Tutto questo, nelle ore in cui il resto del mondo cercava un po’ affannosamente di organizzare una reazione alla riconquista talebana, ha creato un effetto straniante. Assad come Ashraf Ghani, il presidente afghano fuggito a ferragosto ad Abu Dhabi. E gli Usa di Biden come la Russia di Putin e l’Iran dell’ex presidente Rouhani, ovvero Stati imperialisti che appoggiano l’usurpatore di turno per i loro biechi interessi.

Eppure c’è una certa logica in questa follia. Hts colpisce con una certa regolarità i resti di Al Qaeda e dell’Isis nella provincia di Idlib. In parte per eliminare dei concorrenti, ma soprattutto per compiacere la Turchia, il Paese che con la sua «protezione» (politica ma anche pratica, cioè con armi e denaro) garantisce la sopravvivenza del movimento. L’obiettivo è mostrare all’Occidente, in particolare agli Usa, che Hts non è il gruppo armato che da anni è inserito in tutte le liste delle organizzazioni terroristiche, ma una preziosa risorsa nella lotta contro il jihadismo che tanto spesso ha colpito l’Occidente.

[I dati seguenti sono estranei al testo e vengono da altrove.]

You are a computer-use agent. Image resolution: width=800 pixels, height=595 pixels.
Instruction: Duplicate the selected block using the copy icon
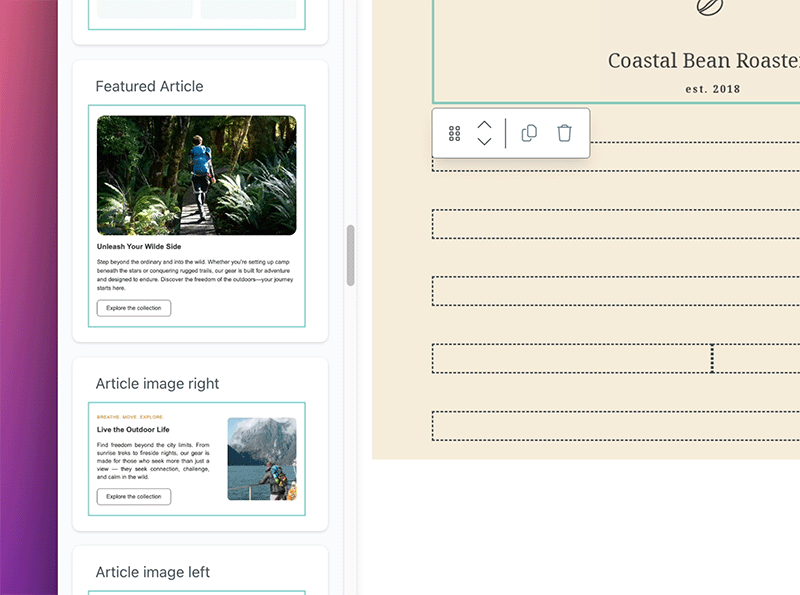(529, 133)
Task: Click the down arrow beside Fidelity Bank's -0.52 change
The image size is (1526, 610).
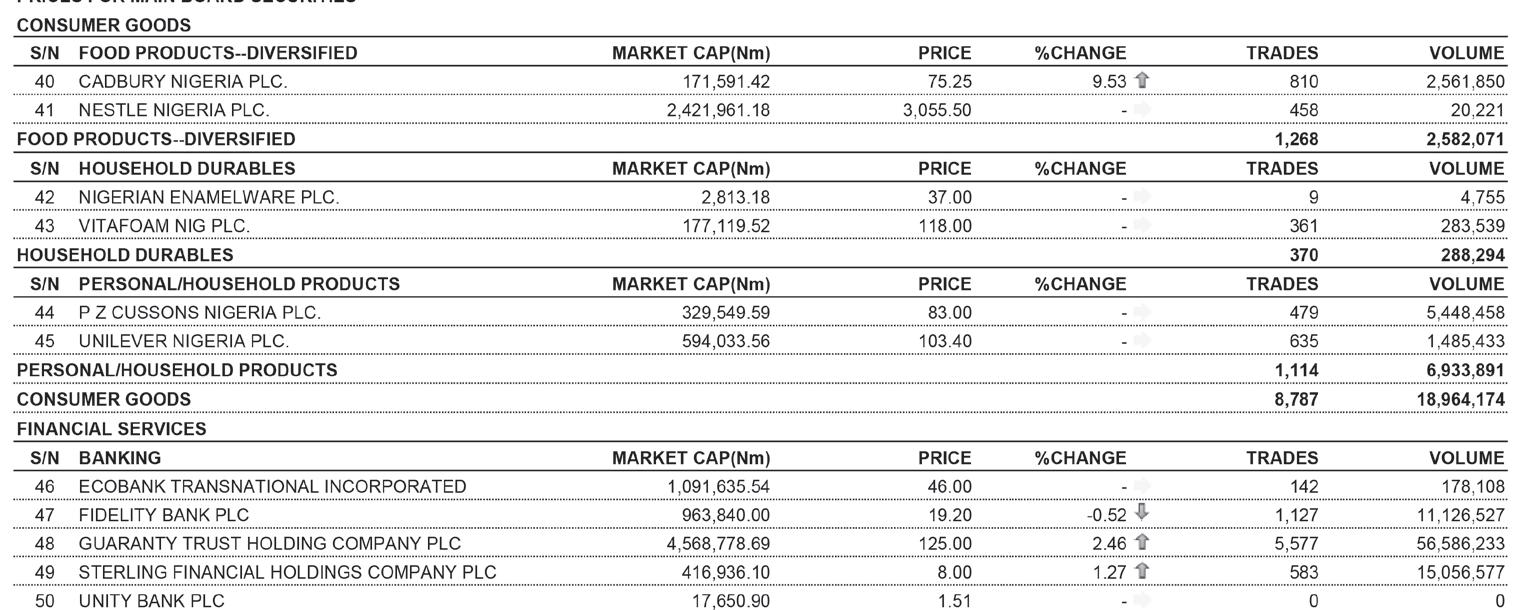Action: [x=1143, y=515]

E poi, ovviamente, c’è l’esempio. Per il gruppo asserragliato a Idlib, la lotta dei talebani, vent’anni fa sconfitti e dispersi, poi seduti al tavolo delle trattative con gli Usa e oggi di nuovi trionfanti, è una specie di manifesto, di dichiarazione d’intenti. Un programma di lungo respiro da proporre ai militanti per rafforzare la loro fede nella vittoria finale.